Além pegar leve no sal e manter uma alimentação equilibrada, a prática de atividade física regular é uma grande aliada para prevenir e combater a hipertensão arterial. Segundo o coordenador e professor do núcleo de pós-graduação em educação física da Faculdade IDE, Rafael Ritti, o exercício físico ajuda porque é capaz de reduzir o estresse cardíaco, tornando o coração mais eficiente, e aumentar a capacidade vasodilatadora, que seria a redução da resistência que o sangue causa ao passar pela artéria.

Mas ele lembra que para “fazer efeito”, a atividade tem que ser feita regularmente. “Todos os dias, preferencialmente. Atualmente, recomenda-se um mínimo de 150 minutos de atividade física de intensidade moderada por semana. No entanto, pessoas que não conseguem atingir tais recomendações, devem ser ativos fisicamente o quanto conseguirem. O importante é se movimentar”, explica. Rafael conta que todos os exercícios físicos ajudam no combate à hipertensão arterial, mas “sociedades nacionais e internacionais de cardiologia e hipertensão, baseado em estudos de grande relevância, recomendam a prática de exercícios aeróbicos complementados com treinamento de força”.

Quem já tem pressão alta, o professor de educação física da Faculdade IDE orienta que todo portador de alguma doença crônica deve ter cautela. “Em especial com os hipertensos, os mesmos devem iniciar a prática do exercício quando valores de pressão arterial estiverem controlados. Ou seja, pressão sistólica abaixo de 160 mmHg e a diastólica abaixo de 100 mmHg. Outro ponto importante é que o exercício deve ser realizado apenas quando o paciente estiver em uso de medicamentos anti-hipertensivos”, comenta Rafael.

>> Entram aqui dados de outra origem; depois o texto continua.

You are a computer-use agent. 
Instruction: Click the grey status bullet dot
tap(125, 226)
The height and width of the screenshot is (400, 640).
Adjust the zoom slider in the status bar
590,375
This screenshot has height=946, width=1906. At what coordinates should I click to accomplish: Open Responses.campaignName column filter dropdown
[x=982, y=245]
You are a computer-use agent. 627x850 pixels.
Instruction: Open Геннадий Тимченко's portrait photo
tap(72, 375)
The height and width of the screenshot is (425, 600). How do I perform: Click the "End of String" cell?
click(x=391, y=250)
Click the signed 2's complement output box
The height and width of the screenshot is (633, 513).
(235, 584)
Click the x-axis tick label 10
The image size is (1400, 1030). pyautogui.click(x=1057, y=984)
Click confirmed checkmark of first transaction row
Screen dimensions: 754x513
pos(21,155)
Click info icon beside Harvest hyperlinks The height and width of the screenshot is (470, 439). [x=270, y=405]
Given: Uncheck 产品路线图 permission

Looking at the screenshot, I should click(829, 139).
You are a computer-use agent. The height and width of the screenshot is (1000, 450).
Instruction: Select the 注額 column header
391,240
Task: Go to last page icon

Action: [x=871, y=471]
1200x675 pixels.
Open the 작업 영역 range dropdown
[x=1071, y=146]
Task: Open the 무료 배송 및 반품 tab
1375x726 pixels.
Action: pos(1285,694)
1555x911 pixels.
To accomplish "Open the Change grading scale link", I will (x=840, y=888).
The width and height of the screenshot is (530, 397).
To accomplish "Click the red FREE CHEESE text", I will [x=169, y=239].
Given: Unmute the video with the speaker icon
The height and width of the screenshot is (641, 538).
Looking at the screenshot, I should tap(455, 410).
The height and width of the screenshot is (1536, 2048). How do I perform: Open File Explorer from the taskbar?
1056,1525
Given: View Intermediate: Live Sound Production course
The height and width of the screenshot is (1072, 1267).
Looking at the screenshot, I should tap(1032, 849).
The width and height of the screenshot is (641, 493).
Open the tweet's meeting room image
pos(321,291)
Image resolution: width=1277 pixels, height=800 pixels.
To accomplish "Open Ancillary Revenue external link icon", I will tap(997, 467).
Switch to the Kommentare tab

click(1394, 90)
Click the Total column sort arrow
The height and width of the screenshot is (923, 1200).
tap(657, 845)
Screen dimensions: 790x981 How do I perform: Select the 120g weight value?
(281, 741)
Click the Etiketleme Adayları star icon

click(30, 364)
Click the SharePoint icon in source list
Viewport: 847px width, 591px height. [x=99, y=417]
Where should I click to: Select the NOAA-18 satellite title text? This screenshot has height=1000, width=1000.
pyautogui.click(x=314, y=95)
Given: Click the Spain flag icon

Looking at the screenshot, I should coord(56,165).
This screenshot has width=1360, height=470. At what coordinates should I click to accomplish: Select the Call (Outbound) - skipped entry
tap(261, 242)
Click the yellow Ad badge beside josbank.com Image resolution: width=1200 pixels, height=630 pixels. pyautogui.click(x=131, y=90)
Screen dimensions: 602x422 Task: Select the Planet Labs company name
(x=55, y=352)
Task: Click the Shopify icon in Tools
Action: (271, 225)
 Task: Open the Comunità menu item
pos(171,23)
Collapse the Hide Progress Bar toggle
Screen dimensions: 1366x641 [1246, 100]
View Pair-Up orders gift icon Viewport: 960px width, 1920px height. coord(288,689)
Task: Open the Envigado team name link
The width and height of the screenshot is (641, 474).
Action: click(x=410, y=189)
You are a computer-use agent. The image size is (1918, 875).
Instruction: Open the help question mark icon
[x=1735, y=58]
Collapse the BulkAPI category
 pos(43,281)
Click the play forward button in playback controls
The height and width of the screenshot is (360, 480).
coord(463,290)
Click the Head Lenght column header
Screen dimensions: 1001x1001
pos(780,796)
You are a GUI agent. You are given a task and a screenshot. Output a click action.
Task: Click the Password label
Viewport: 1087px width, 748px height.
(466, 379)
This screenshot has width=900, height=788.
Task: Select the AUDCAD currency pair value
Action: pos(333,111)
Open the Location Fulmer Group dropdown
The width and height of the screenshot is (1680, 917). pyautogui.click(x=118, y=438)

Em relação ao exercício, sabe-se que quanto maior a intensidade, maior é o risco de ocorrer algum problema cardiovascular durante ou logo após a prática. “Logo, deve-se evitar esse tipo de exercício de alto impacto. Pessoas com hipertensão associada a outras doenças, como diabetes e obesidade, e não fazem atividade física ou tenham idade acima de 45 anos, devem passar por um cardiologista para realizar um teste ergométrico e para saber se estão ‘liberados’ para se exercitar e não correr riscos”, recomenta o profissional de educação física Rafael Ritti.